All other buildings and structures in Yarpole are Grade II listed. To the north from the church is Church House, dating from the 17th century with later alterations and restoration, it is a farmhouse of L-plan, two storeys and timber framed.[44] To the north from Church House are two mills, one a cider mill with attached cowhouse, the other a corn mill. The cider mill dates to the 17th century and heightened in the 19th, is timber framed and weatherboarded, with loft. The corn mill further north is 18th century with 19th-century enlargement, and of part two storeys.[45][46] Outside the village to the south is Lady Meadow, a farmhouse dating to the early 17th century, with later restoration, the west range being 17th century, the north, 18th. The house is L-plan, timber-framed, with an external chimney stack, and of two storeys. The interior contains an early 18th-century staircase.[47]

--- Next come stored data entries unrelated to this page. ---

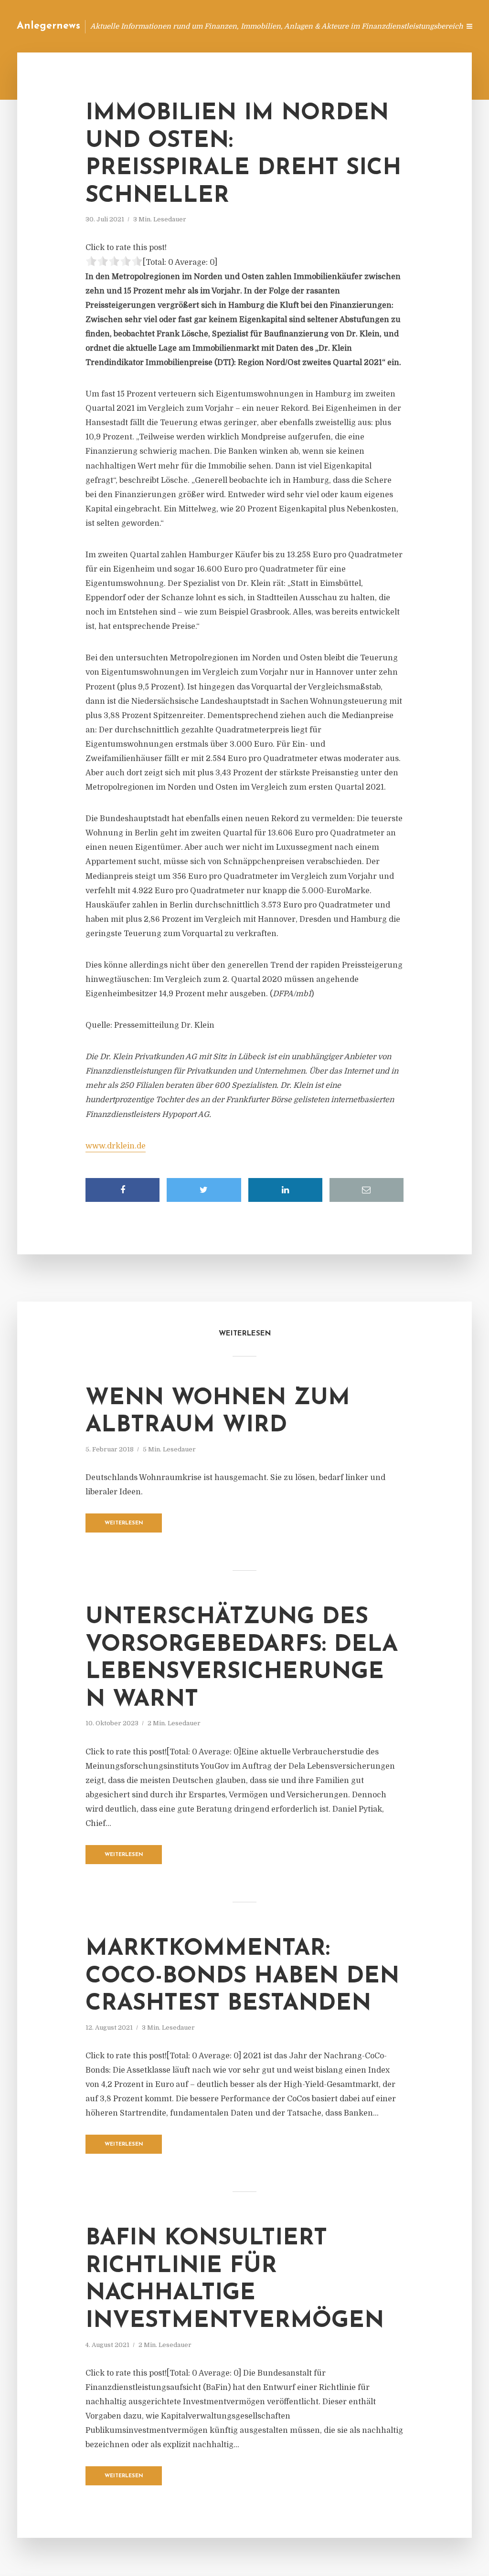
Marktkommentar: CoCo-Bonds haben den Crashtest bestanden (242, 1976)
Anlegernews (48, 26)
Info (300, 26)
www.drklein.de (115, 1146)
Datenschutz (431, 26)
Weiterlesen (124, 1523)
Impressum (380, 26)
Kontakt (336, 26)
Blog (271, 26)
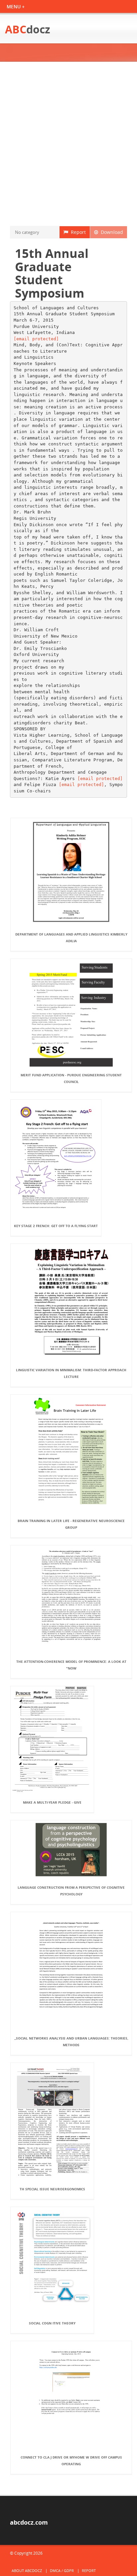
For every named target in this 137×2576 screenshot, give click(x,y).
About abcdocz (27, 2570)
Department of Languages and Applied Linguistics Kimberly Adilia (71, 937)
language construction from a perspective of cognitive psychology (71, 1890)
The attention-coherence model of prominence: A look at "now (71, 1665)
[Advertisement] (68, 144)
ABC (27, 29)
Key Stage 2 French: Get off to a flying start (56, 1225)
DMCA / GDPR (62, 2570)
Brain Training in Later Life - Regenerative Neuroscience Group (71, 1524)
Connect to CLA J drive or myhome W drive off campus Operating (71, 2460)
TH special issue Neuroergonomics (52, 2189)
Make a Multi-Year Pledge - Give (52, 1802)
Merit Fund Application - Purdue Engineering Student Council (71, 1078)
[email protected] (36, 338)
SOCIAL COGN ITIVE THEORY (52, 2323)
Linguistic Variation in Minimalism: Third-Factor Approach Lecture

The Knoll cottage at Bircher

The village of Bircher contains eight listed buildings and structures including three farmhouses in the north of the village, two dating to the 17th century, and one to the 16th. Bircher Hall is a mid-18th-century two storey house with 19th-century changes, and with a hipped roof, stuccoed brick walls and a north entrance with Doric columns supporting a pediment. The hall includes gardens, a kitchen garden and parkland.[48][49] The Knoll, to the east from the B4362 road at the south of the village, is a house dating to the mid-18th century, and of two storeys. The walls are ashlar dressing over brick, the south facing entrance with stone surround with pilasters and fanlight, being the central of three bays with sash windows, with window and balcony above.[50] Further north, on the same side of the road is Knoll Cottage, a two-storey early 17th-century house, timber framed with render infill, at the time of listing split into two dwellings, that at the north a simple range, that at the south of greater height with cross gable and part jettied, and both units thatched.[51] On the opposite side of the road to The Knoll is a mid-18th-century dovecote on Old Barn Court (entrance drive) of square plan, red brick, two levels, and cross gabled with clock turret above.[52][53] Also to the north from The Knoll is The Court House, which dates to the 17th century, and heightened in the 18th, of timber framing with roughcast render infill, of two storeys with two entrances, with tiled roof and two brick chimney stacks, one central.[54] At the Bircher Common Turn crossroad on the B4362 road 800 yards (732 m) west from Bircher, is Croft and Yarpole Cross, a war memorial commemorating 21 men who died in the First World War and four who died in the Second. When unveiled on 3 June 1920 the ceremony was attended by Hensley Henson, the Bishop of Hereford.[55]